Repeat the lines below exactly as written, please, from the line with "Where should I" to the line with "You are a computer-use agent. This", both lines included, and no others.

Dataset entries:
- Opening Delimiter -
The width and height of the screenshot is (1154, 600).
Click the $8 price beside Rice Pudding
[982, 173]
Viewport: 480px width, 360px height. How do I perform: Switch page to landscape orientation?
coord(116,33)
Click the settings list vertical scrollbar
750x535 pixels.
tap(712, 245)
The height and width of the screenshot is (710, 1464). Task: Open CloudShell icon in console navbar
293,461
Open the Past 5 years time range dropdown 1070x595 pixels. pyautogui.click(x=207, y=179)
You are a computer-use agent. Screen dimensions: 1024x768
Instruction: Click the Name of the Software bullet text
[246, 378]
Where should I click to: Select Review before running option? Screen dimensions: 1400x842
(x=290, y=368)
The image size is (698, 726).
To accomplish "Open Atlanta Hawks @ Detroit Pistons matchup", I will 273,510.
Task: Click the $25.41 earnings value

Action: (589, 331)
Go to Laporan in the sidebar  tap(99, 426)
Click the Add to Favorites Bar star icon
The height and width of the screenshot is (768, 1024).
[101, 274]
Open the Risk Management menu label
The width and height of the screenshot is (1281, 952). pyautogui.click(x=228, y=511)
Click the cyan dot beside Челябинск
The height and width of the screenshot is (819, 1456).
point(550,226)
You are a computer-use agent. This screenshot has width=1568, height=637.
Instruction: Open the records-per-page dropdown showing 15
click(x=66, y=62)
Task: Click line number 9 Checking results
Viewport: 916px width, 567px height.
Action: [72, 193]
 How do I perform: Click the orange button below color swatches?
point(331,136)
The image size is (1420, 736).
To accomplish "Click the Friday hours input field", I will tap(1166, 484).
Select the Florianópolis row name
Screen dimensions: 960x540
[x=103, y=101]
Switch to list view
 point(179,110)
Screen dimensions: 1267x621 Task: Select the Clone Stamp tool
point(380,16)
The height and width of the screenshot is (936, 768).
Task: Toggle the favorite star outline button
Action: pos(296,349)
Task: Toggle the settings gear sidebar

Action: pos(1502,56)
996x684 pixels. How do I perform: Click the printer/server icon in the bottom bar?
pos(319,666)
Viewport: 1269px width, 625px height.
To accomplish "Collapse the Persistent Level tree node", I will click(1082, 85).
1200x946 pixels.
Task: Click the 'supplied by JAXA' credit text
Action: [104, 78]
- Closing Delimiter -
WRITTEN ANSWER »
Where should I click to: Select Review before running option? Screen dimensions: 1400x842
(x=290, y=368)
The image size is (698, 726).
To accomplish "Open Atlanta Hawks @ Detroit Pistons matchup", I will 273,510.
Task: Click the $25.41 earnings value

Action: (589, 331)
Go to Laporan in the sidebar  tap(99, 426)
Click the Add to Favorites Bar star icon
The height and width of the screenshot is (768, 1024).
[101, 274]
Open the Risk Management menu label
The width and height of the screenshot is (1281, 952). pyautogui.click(x=228, y=511)
Click the cyan dot beside Челябинск
The height and width of the screenshot is (819, 1456).
point(550,226)
You are a computer-use agent. This screenshot has width=1568, height=637.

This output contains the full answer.